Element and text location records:
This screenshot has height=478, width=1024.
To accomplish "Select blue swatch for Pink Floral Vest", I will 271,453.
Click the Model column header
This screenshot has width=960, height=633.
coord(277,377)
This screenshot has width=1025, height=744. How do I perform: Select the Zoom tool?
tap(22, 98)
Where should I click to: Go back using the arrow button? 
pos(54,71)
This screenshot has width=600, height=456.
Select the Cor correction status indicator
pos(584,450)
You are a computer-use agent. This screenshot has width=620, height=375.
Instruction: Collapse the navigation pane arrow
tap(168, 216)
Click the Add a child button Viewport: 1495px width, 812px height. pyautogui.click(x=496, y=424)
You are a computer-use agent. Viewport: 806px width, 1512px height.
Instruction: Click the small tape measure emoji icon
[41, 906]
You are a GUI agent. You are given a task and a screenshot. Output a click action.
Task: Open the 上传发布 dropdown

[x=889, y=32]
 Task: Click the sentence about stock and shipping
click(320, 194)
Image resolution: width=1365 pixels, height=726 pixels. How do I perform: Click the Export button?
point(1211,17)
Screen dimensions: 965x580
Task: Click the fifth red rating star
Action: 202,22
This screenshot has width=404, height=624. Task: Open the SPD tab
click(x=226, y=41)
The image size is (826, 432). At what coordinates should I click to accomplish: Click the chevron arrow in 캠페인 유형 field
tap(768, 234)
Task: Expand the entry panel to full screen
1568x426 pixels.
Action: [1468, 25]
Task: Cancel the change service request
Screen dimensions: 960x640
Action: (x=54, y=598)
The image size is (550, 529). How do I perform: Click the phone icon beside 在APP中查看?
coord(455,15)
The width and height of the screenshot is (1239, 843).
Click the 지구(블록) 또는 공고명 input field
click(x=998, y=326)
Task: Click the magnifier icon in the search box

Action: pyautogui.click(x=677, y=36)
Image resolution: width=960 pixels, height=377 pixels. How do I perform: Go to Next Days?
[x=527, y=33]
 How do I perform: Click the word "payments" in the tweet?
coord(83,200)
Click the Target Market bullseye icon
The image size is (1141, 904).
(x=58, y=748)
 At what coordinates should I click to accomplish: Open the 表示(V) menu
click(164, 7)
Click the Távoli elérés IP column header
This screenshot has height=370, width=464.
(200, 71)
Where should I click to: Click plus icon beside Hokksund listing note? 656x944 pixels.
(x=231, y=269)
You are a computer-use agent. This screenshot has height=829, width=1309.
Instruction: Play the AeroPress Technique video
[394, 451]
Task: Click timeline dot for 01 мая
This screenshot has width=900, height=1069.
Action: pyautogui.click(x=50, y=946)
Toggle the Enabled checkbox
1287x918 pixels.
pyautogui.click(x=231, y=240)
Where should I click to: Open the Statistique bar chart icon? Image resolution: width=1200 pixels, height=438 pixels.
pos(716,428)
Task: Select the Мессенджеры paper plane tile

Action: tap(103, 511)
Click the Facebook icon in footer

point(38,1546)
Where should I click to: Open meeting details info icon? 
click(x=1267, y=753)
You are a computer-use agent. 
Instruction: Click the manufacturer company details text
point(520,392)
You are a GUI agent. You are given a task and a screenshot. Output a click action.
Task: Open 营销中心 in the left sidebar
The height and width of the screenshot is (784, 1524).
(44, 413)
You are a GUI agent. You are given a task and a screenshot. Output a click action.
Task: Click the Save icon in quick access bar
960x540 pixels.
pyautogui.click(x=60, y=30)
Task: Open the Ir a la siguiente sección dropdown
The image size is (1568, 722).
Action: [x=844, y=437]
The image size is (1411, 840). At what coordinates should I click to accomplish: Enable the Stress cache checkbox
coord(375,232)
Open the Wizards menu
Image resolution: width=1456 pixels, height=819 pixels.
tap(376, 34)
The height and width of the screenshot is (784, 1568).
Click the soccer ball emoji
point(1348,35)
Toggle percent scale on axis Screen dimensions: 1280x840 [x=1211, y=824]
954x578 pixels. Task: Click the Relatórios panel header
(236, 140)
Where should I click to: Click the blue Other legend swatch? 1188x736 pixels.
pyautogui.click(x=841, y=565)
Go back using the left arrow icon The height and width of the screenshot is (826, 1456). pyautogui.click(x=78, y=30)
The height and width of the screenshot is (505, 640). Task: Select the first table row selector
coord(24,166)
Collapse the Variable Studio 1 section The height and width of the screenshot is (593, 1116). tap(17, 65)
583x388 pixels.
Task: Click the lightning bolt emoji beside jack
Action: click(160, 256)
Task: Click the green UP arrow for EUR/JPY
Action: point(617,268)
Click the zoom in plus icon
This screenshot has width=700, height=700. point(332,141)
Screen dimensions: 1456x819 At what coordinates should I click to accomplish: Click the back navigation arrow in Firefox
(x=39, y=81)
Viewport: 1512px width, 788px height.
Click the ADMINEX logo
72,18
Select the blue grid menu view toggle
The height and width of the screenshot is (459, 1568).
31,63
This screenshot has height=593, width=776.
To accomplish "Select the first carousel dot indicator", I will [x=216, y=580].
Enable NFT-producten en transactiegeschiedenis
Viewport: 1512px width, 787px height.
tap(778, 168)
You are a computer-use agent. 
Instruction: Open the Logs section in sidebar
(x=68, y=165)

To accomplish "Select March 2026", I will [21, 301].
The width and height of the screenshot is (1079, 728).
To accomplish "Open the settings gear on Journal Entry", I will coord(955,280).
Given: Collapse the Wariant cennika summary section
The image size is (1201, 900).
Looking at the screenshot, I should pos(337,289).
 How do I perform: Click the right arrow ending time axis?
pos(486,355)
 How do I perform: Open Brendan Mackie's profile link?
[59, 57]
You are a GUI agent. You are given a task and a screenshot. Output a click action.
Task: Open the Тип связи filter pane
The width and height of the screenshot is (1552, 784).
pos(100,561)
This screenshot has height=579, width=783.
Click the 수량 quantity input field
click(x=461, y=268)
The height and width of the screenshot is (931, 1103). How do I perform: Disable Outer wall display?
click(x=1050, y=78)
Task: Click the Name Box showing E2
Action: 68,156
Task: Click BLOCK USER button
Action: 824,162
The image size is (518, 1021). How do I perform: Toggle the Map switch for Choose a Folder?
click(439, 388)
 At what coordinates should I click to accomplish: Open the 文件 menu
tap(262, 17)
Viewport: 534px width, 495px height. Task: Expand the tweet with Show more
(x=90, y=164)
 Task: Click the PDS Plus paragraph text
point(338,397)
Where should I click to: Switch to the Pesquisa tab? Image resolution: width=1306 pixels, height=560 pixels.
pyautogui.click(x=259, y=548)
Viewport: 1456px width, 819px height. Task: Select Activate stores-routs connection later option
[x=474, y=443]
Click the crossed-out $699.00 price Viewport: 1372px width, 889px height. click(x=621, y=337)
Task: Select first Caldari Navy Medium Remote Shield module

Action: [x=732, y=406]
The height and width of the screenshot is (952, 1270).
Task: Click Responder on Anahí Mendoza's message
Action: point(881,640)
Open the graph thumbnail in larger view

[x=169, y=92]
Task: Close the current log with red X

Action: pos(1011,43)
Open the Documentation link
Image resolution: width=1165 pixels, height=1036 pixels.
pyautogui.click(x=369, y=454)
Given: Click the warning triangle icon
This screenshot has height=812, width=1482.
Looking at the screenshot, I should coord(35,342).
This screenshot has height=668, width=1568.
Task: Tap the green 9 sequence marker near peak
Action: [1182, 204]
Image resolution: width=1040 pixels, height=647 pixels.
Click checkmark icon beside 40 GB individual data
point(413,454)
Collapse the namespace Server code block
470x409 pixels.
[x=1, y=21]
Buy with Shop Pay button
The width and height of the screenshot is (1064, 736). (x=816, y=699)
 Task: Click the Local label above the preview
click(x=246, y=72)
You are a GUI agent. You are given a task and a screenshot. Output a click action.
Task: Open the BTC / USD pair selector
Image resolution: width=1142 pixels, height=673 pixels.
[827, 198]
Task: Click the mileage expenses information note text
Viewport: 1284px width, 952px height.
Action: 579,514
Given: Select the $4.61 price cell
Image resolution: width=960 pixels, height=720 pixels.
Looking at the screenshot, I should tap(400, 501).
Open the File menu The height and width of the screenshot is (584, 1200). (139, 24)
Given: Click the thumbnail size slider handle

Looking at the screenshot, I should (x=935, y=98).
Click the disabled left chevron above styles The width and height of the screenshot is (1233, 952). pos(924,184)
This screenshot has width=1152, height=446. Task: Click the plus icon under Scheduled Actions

Work instructions: Update the part of the records that opens with the line containing "This screenshot has height=579, width=783." and closes with the line containing "Action: point(881,640)" by replacing "quantity input field" with "quantity text box". Give back only those lines, with everything else left unchanged.

Task output:
This screenshot has height=579, width=783.
Click the 수량 quantity text box
click(x=461, y=268)
The height and width of the screenshot is (931, 1103). How do I perform: Disable Outer wall display?
click(x=1050, y=78)
Task: Click the Name Box showing E2
Action: 68,156
Task: Click BLOCK USER button
Action: 824,162
The image size is (518, 1021). How do I perform: Toggle the Map switch for Choose a Folder?
click(439, 388)
 At what coordinates should I click to accomplish: Open the 文件 menu
tap(262, 17)
Viewport: 534px width, 495px height. Task: Expand the tweet with Show more
(x=90, y=164)
 Task: Click the PDS Plus paragraph text
point(338,397)
Where should I click to: Switch to the Pesquisa tab? Image resolution: width=1306 pixels, height=560 pixels.
pyautogui.click(x=259, y=548)
Viewport: 1456px width, 819px height. Task: Select Activate stores-routs connection later option
[x=474, y=443]
Click the crossed-out $699.00 price Viewport: 1372px width, 889px height. click(x=621, y=337)
Task: Select first Caldari Navy Medium Remote Shield module

Action: [x=732, y=406]
The height and width of the screenshot is (952, 1270).
Task: Click Responder on Anahí Mendoza's message
Action: point(881,640)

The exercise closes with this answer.